Un discours familier : “On ne peut plus rien dire”
Les critiques d’Alexandra Vandernoot s’inscrivent dans une rhétorique bien connue : celle de la nostalgie d’un humour jugé “plus libre”, et de la dénonciation d’un climat social devenu, selon certains, étouffant. En affirmant que “l’on ne peut plus faire de blagues de cul”, l’actrice rejoint une frange d’artistes et d’humoristes qui s’interrogent publiquement sur les conséquences de la parole féministe libérée depuis l’affaire Weinstein.
Cette idée selon laquelle #MeToo aurait “trop durci les règles” dans les rapports sociaux et artistiques revient régulièrement dans le débat public, notamment sur des chaînes comme CNews ou dans les colonnes du Figaro.
“Plus de blagues, plus de liberté” : humour sous tension
“On a mis le curseur à l’extrême depuis #MeToo”, affirme Vandernoot dans cette même interview. Elle déplore une forme d’autocensure généralisée qui pèserait sur le monde du spectacle. Si certains artistes — comme Laurent Baffie — reconnaissent une évolution des sensibilités, ils refusent pour autant de parler de “dictature” ou d’interdits réels. La frontière entre responsabilité et censure reste donc floue.
Le comique Patrick Sébastien, ou encore l’auteur Serge Lama, avaient tenu des propos similaires, insistant sur la “perte d’humour” dans la société. Pour d’autres, cette évolution est salutaire, car elle permet enfin de remettre en question des blagues sexistes ou stéréotypées longtemps tolérées sans débat.
Les hommes “apeurés” ? Une crainte exprimée par Vandernoot
Au-delà de la question humoristique, Alexandra Vandernoot pointe ce qu’elle considère comme une détérioration des relations hommes-femmes. Elle cite notamment un exemple emblématique : aux États-Unis, certains hommes refuseraient désormais de prendre l’ascenseur avec des femmes, de peur d’être accusés à tort de harcèlement ou d’agression sexuelle.
Ce discours, relayé depuis plusieurs années par certains médias conservateurs, repose sur une perception anxiogène du féminisme, vu comme un risque pour la spontanéité ou la convivialité des relations sociales.
Thème abordé | Position d'Alexandra Vandernoot |
---|---|
Liberté d'expression | Menacée par les excès du féminisme selon elle |
Humour | Jugé restreint depuis #MeToo |
Rapports sociaux | Relations hommes-femmes devenues tendues et méfiantes |
Un “climat de peur” : retour au puritanisme ?
Dans son analyse, l’actrice belge évoque un retour à une forme de “puritanisme” : un climat où tout comportement, toute parole, serait potentiellement répréhensible. Elle parle d’“une zone de flou, de pudibonderie”, où règne selon elle une peur d’être mal compris ou accusé injustement.

◆ CONSIGNE 1
Reproduisez fidèlement le passage du texte sur Alexandra Vandernoot qui va de « Cette idée selon » jusqu'à « reste donc floue. ».

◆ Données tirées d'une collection

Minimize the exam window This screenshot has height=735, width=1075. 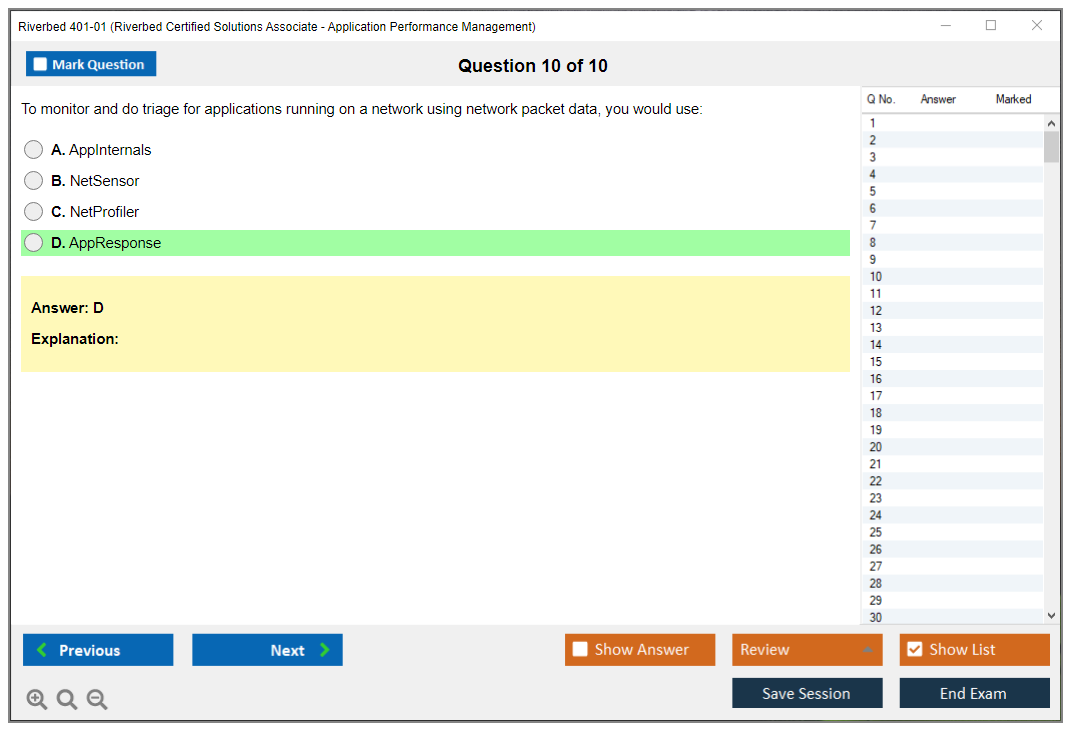pyautogui.click(x=945, y=26)
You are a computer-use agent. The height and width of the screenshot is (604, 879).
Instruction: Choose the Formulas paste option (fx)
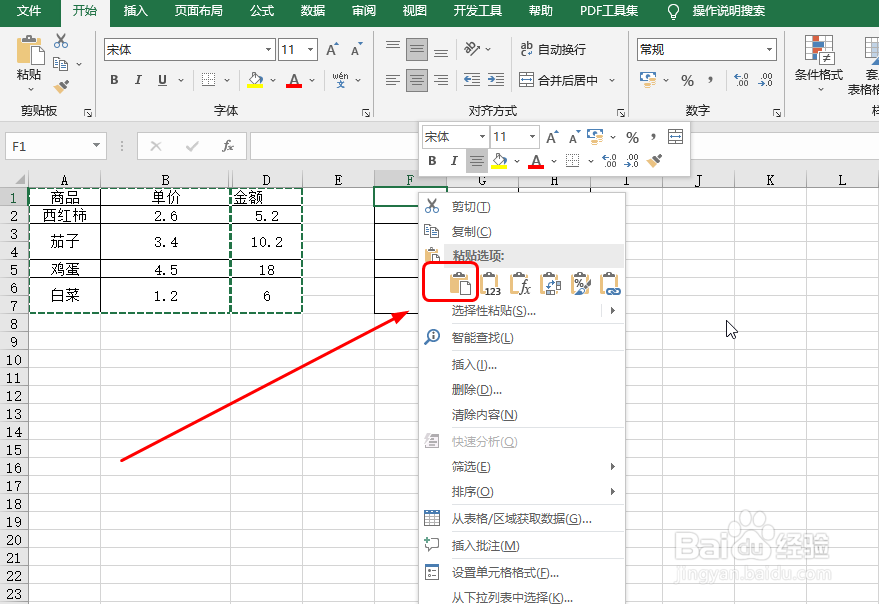pyautogui.click(x=522, y=284)
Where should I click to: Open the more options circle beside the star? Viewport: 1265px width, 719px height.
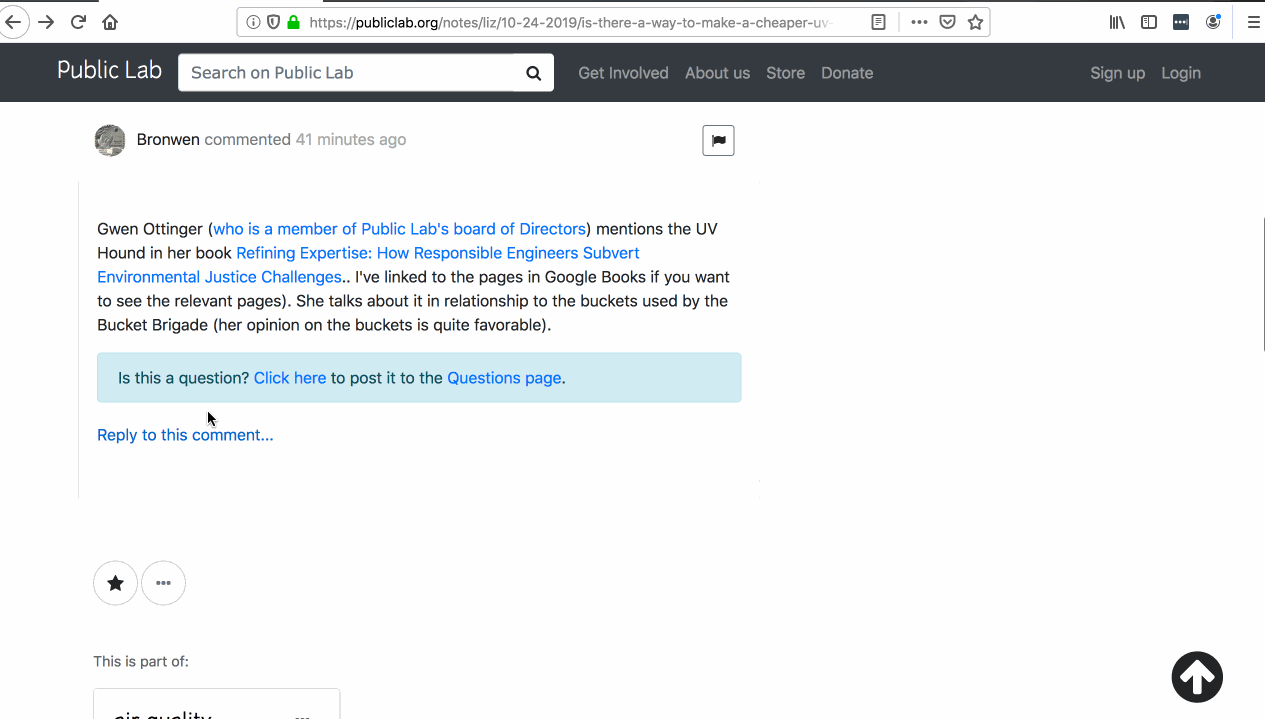click(x=163, y=583)
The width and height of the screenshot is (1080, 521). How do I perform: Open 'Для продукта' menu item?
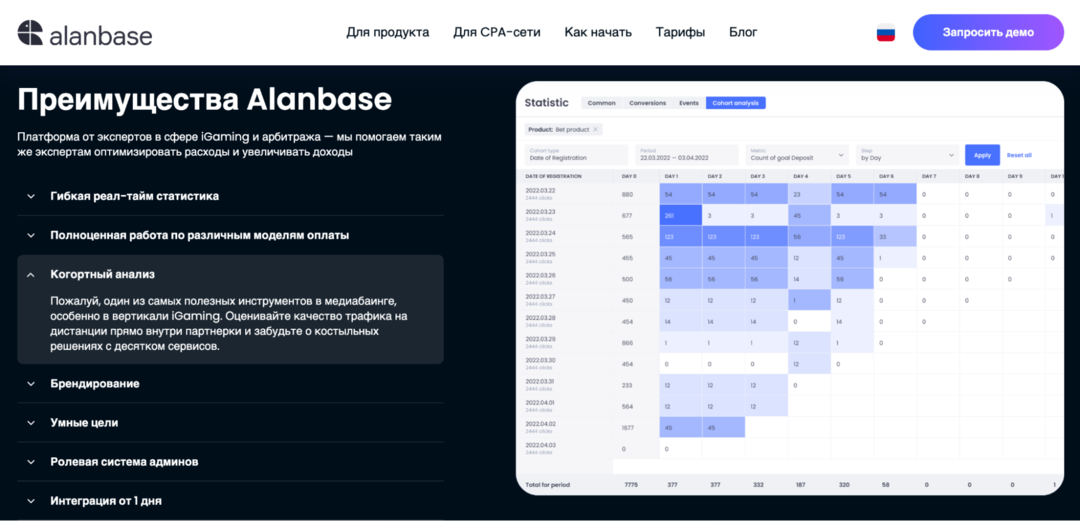point(388,32)
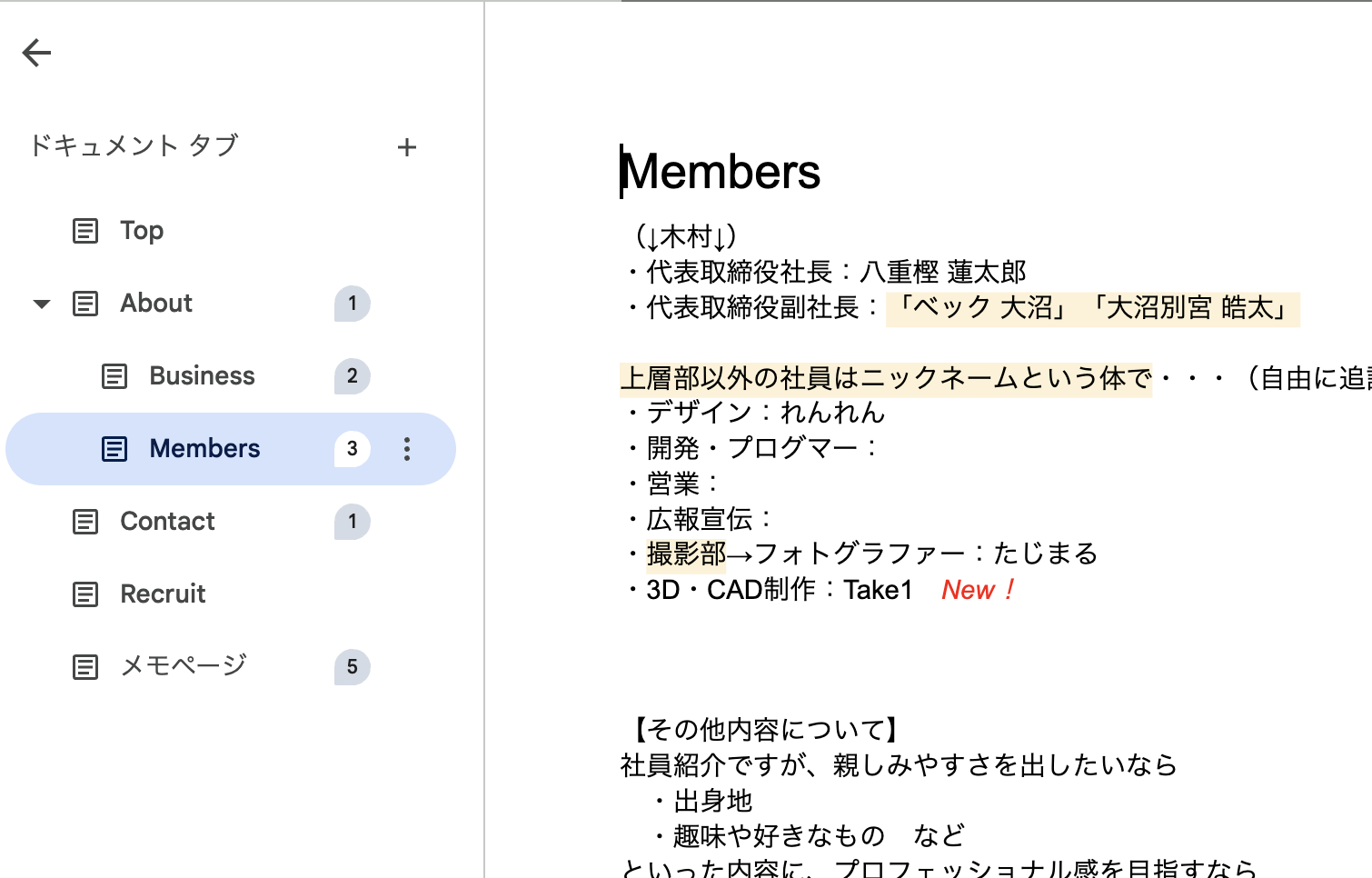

◆ CONSIGNE 2
Transformez en liste numérotée les entrées allant de la ligne qui contient « The width and » jusqu'à la fin des entrées, sans les lignes vides et en laissant les images de côté.

◆ RÉPONSE COMPLÈTE 1
Cette idée selon laquelle #MeToo aurait “trop durci les règles” dans les rapports sociaux et artistiques revient régulièrement dans le débat public, notamment sur des chaînes comme CNews ou dans les colonnes du Figaro.
“Plus de blagues, plus de liberté” : humour sous tension
“On a mis le curseur à l’extrême depuis #MeToo”, affirme Vandernoot dans cette même interview. Elle déplore une forme d’autocensure généralisée qui pèserait sur le monde du spectacle. Si certains artistes — comme Laurent Baffie — reconnaissent une évolution des sensibilités, ils refusent pour autant de parler de “dictature” ou d’interdits réels. La frontière entre responsabilité et censure reste donc floue.

◆ RÉPONSE COMPLÈTE 2
1. The width and height of the screenshot is (1080, 521). How do I perform: Open 'Для продукта' menu item?
2. point(388,32)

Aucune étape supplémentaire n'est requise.